- [PROBLEM STATEMENT] Extract each line of the data below that contains the string "dimensions". The match is case-sensitive.
# START OF RECORDS
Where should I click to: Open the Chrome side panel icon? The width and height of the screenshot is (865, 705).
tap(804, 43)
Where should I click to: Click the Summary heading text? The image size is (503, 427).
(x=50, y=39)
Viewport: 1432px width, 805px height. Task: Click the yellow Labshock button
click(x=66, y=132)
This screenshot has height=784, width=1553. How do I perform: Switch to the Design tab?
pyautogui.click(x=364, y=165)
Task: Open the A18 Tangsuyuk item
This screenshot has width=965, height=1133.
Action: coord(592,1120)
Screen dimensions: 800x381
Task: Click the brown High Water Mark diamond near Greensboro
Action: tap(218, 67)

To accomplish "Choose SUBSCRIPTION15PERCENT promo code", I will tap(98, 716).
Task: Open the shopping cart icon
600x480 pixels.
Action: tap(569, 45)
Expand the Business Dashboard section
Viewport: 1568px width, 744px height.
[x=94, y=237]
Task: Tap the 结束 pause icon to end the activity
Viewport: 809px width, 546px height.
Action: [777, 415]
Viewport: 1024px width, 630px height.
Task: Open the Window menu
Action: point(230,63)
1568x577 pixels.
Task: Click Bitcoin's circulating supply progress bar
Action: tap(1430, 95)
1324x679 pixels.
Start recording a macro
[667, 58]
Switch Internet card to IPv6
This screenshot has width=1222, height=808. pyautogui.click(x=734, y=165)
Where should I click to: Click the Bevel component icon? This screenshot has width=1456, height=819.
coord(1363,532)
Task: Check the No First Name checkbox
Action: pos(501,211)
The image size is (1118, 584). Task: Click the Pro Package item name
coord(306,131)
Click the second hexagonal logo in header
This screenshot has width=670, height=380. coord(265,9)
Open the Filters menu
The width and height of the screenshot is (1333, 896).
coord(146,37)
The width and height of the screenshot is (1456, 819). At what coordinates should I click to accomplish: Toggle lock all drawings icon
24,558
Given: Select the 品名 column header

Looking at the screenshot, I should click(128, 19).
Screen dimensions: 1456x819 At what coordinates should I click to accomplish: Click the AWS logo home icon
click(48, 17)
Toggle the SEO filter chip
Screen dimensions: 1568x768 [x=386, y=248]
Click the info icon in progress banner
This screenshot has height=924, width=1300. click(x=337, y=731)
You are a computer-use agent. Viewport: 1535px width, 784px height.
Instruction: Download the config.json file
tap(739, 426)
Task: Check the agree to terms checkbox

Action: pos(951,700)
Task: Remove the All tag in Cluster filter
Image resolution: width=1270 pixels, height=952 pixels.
# END OF RECORDS
- [EXERCISE SOLUTION]
Screen dimensions: 800x381
Screen dimensions: 1456x819 At what coordinates should I click to accomplish: Click the AWS logo home icon
Screen dimensions: 1568x768 [x=386, y=248]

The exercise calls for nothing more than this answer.